* _Document section_:
Tip: If your targets are labels, you might want to use the lambda transformation described [here](https://pytorch.org/tutorials/beginner/basics/transforms_tutorial.html) to turn your target into one-hot vectors.

In [3]:
training_data = datasets.FashionMNIST(
    root="data",
    train=True,
    download=True,
    transform=ToTensor()
)

test_data = datasets.FashionMNIST(
    root="data",
    train=False,
    download=True,
    transform=ToTensor()
)

train_dataloader = DataLoader(training_data, batch_size=64)
test_dataloader = DataLoader(test_data, batch_size=64)


## Step 2: Define a Model
Follow [this tutorial](https://pytorch.org/tutorials/beginner/basics/buildmodel_tutorial.html) to define a model. Make sure that the input dimension fits the dimensionality of your data, and the output dimension fits the dimensionality of your targets.

In [4]:
class NeuralNetwork(nn.Module):
    def __init__(self):
        super().__init__()
        self.flatten = nn.Flatten()

* _Stored data_:

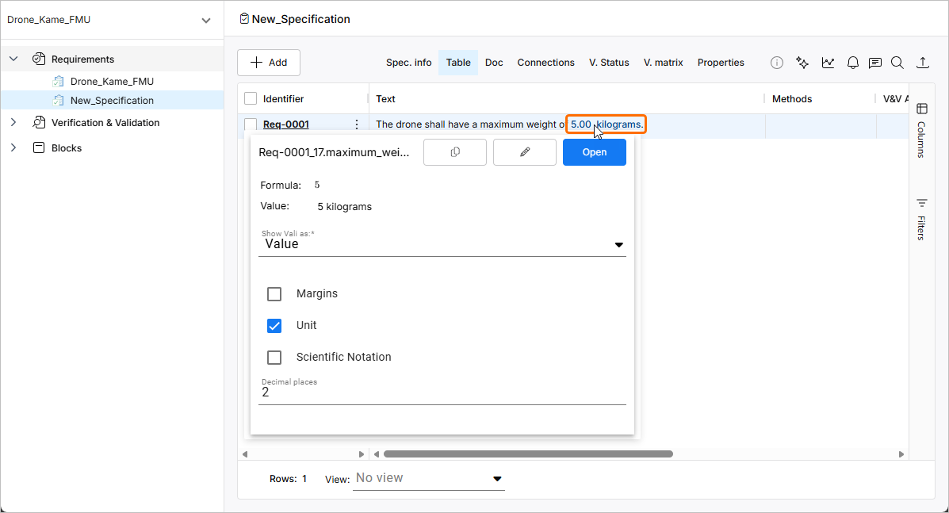The width and height of the screenshot is (949, 513).
Task: Click the AI sparkle icon in toolbar
Action: tap(802, 63)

* _Exercise 1_: From the PyTorch tutorial text, quote the passage that begins with "train_dataloader = DataLoader(training_data, batch_size=64)" and ends after "of your targets.".
* _Exercise 2_: Extend the PyTorch tutorial text beyond its last line, carrying on in the same notebook format.

* _Final answer 1_:
train_dataloader = DataLoader(training_data, batch_size=64)
test_dataloader = DataLoader(test_data, batch_size=64)


## Step 2: Define a Model
Follow [this tutorial](https://pytorch.org/tutorials/beginner/basics/buildmodel_tutorial.html) to define a model. Make sure that the input dimension fits the dimensionality of your data, and the output dimension fits the dimensionality of your targets.

* _Final answer 2_:
        self.linear_relu_stack = nn.Sequential(
            nn.Linear(28*28, 512),
            nn.ReLU(),
            nn.Linear(512, 512),
            nn.ReLU(),
            nn.Linear(512, 10),
        )

    def forward(self, x):
        x = self.flatten(x)
        logits = self.linear_relu_stack(x)
        return logits

model = NeuralNetwork()

## Step 3: Train Model

Follow the tutorial [here](https://pytorch.org/tutorials/beginner/basics/optimization_tutorial.html) to train your model.

In [5]:
def train_loop(dataloader, model, loss_fn, optimizer):
    """
    Runs one full training epoch on the given model using the provided dataloader.

    Parameters:
        dataloader (torch.utils.data.DataLoader): DataLoader providing batches of training data (inputs and labels).
        model (torch.nn.Module): The PyTorch model to be trained.
        loss_fn (function): The loss function used to compute the error between predictions and true labels.
        optimizer (torch.optim.Optimizer): The optimizer used to update the model parameters.

    Behavior:
        - Sets the model to training mode (important for layers like dropout and batch normalization).
        - Iterates over the data batches:
            - Computes the model's predictions.
            - Calculates the loss.
            - Performs backpropagation and updates model weights.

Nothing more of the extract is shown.